Convert the entries from the line with "You are a computer-use agent. This" up to and including the line with "Looking at the" into a two-column CSV with the columns "prompt" and "response". Give one row per entry, put each field in double quotes, and replace every line break inside a field with a space.

^^^^^^^^

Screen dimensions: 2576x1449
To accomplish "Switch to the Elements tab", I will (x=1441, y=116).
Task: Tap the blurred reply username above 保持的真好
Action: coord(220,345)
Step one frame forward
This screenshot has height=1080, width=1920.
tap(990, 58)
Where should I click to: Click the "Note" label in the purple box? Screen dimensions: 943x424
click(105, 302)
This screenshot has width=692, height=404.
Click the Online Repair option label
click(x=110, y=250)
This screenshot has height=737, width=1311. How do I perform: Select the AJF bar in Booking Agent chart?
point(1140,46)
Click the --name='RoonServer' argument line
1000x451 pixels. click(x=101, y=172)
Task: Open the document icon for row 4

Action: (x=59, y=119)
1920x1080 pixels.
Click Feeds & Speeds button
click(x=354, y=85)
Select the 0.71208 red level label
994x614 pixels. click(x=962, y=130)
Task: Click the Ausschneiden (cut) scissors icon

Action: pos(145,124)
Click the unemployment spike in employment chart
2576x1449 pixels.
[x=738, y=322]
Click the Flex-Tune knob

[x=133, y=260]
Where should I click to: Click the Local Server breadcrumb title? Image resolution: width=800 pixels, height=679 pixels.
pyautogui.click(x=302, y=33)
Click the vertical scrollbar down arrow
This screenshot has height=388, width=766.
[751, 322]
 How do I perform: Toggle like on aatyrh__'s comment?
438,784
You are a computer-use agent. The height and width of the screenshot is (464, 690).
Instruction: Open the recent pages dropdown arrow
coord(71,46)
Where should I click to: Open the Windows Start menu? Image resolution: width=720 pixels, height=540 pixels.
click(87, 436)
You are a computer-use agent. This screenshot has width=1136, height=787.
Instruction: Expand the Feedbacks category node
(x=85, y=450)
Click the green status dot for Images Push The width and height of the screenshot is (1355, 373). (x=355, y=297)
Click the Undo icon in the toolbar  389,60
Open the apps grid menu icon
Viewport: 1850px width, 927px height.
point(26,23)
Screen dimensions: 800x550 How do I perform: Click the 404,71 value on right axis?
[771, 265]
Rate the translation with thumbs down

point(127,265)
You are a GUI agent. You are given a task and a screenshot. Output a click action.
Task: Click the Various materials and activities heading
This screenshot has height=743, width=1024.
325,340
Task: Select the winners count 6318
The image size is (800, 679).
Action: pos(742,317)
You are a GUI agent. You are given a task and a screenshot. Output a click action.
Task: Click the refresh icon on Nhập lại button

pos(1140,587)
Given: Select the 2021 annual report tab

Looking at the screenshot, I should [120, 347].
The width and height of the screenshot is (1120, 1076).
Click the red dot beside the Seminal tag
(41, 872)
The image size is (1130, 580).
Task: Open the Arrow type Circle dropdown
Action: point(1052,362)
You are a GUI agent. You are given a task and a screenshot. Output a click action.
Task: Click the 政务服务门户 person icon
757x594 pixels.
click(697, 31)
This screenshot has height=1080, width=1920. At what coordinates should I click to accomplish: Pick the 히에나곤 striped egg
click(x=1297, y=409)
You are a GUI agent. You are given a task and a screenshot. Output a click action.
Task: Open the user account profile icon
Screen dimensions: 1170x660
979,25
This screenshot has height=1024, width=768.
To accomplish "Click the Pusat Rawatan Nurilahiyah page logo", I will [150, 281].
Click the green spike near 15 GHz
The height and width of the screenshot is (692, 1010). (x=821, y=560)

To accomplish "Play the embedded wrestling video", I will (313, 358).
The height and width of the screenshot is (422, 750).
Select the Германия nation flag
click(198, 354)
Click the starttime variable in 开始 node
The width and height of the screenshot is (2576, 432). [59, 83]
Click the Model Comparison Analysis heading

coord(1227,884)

^^^^^^^^

> [RESULT FOR THIS TASK]
prompt,response
"You are a computer-use agent. This screenshot has width=1136, height=787. Instruction: Expand the Feedbacks category node","(x=85, y=450)"
"Click the green status dot for Images Push The width and height of the screenshot is (1355, 373).","(x=355, y=297)"
"Click the Undo icon in the toolbar","389,60"
"Open the apps grid menu icon Viewport: 1850px width, 927px height.","point(26,23)"
"Screen dimensions: 800x550 How do I perform: Click the 404,71 value on right axis?","[771, 265]"
"Rate the translation with thumbs down","point(127,265)"
"You are a GUI agent. You are given a task and a screenshot. Output a click action. Task: Click the Various materials and activities heading This screenshot has height=743, width=1024.","325,340"
"Task: Select the winners count 6318 The image size is (800, 679).","Action: pos(742,317)"
"You are a GUI agent. You are given a task and a screenshot. Output a click action. Task: Click the refresh icon on Nhập lại button","pos(1140,587)"
"Given: Select the 2021 annual report tab","Looking at the screenshot, I should [120, 347]."